● **What the exercise asks**
After finding the line with "This screenshot has" in the entries below, copy that line and each one after it exactly, through the last line, and omit pictures.

● **Study material**
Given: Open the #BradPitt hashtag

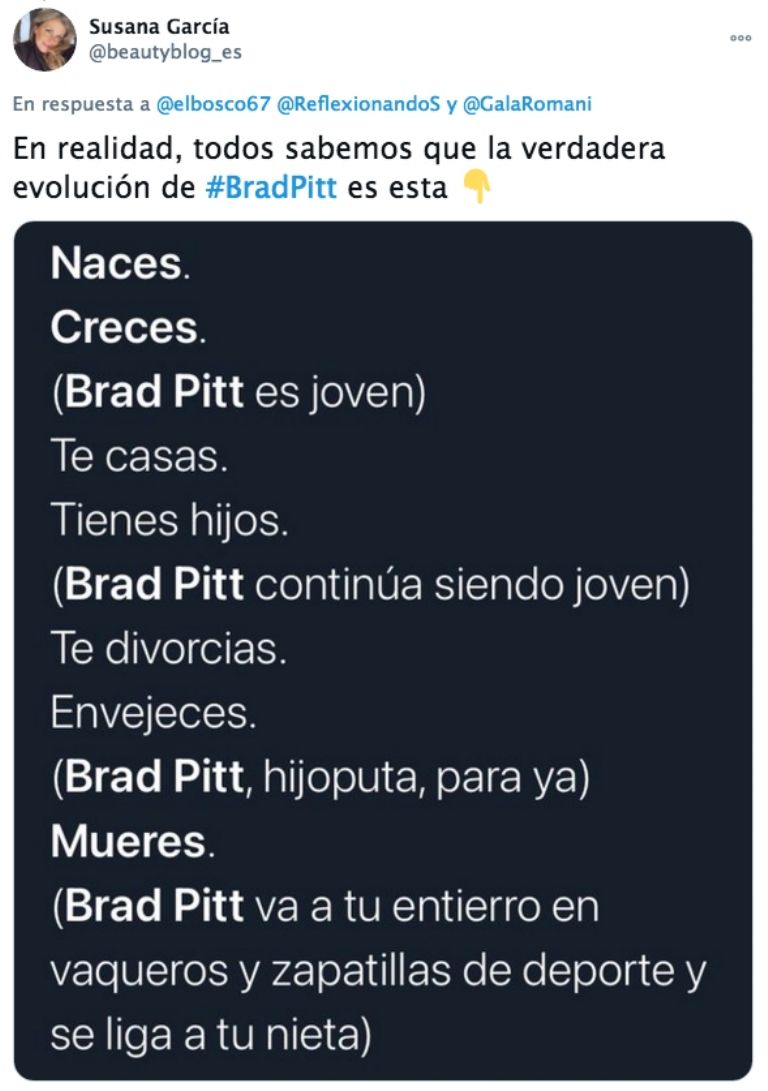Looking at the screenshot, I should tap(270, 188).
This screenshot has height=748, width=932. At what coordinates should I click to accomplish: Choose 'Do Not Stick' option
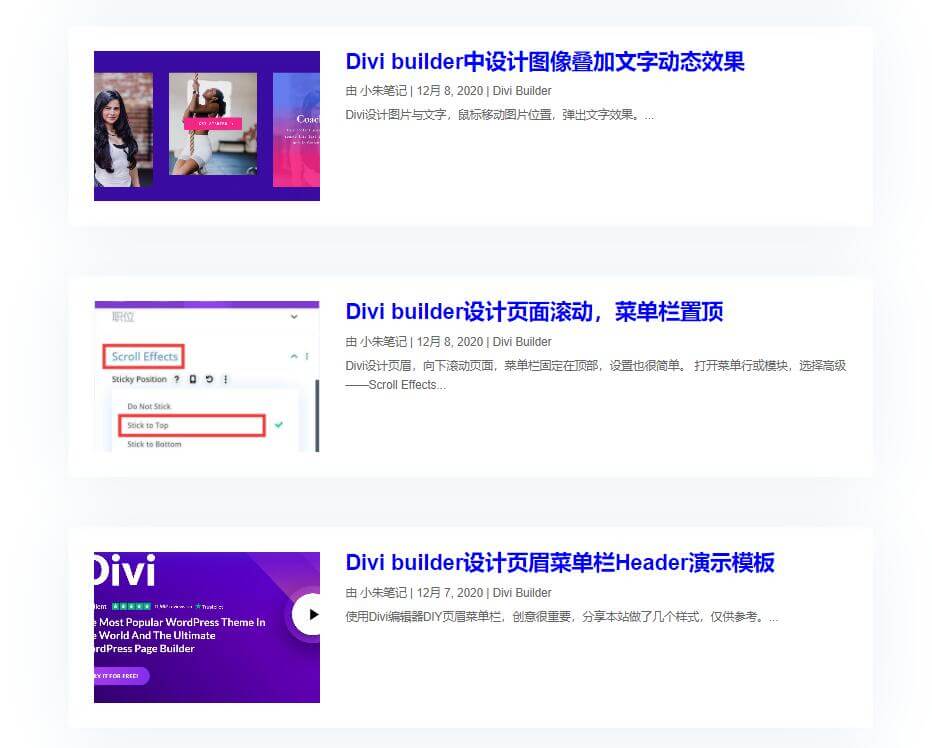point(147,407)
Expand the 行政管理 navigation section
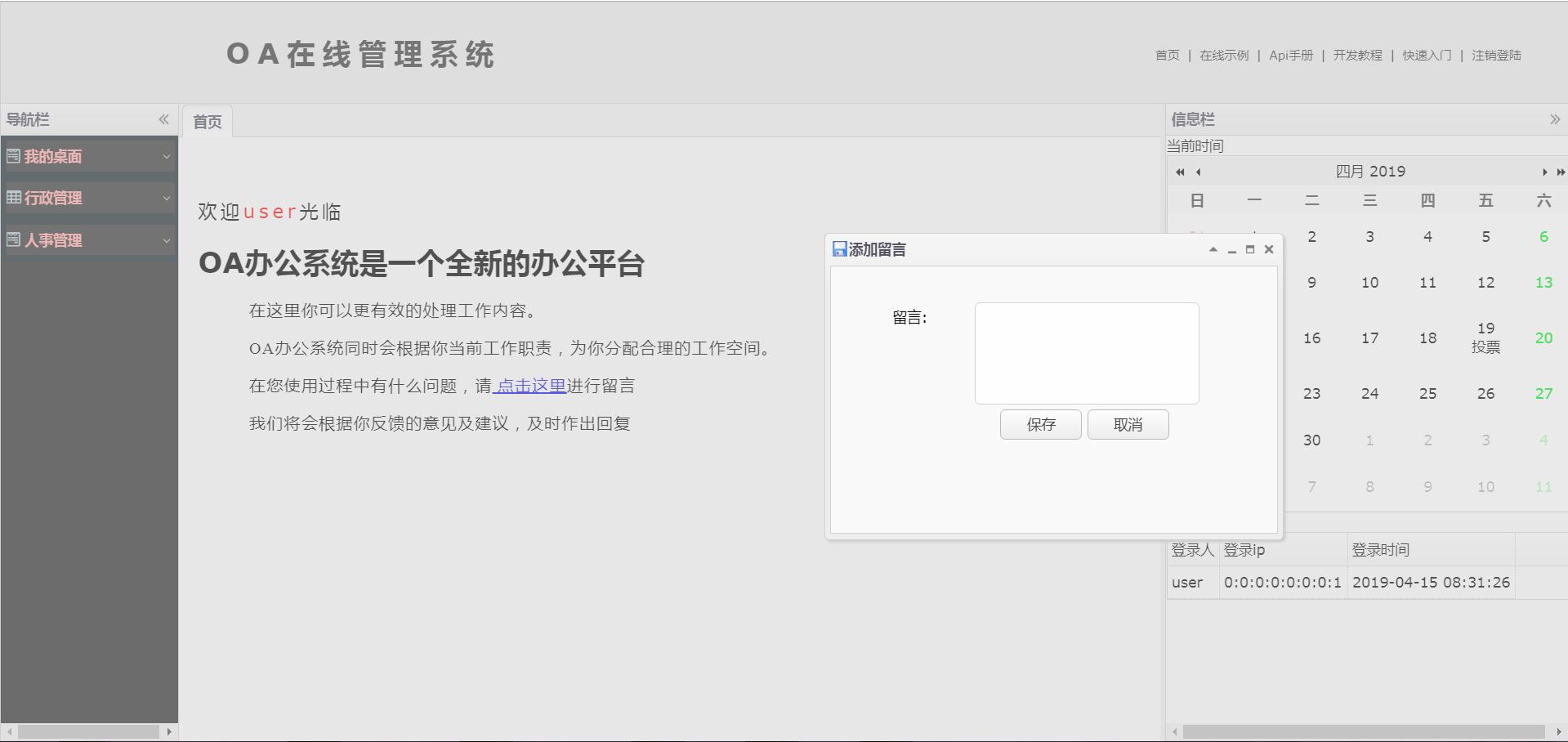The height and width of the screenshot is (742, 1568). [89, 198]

● **Written answer**
This screenshot has height=748, width=932. At what coordinates should I click to accomplish: Choose 'Do Not Stick' option
point(147,407)
Expand the 行政管理 navigation section
The height and width of the screenshot is (742, 1568). [89, 198]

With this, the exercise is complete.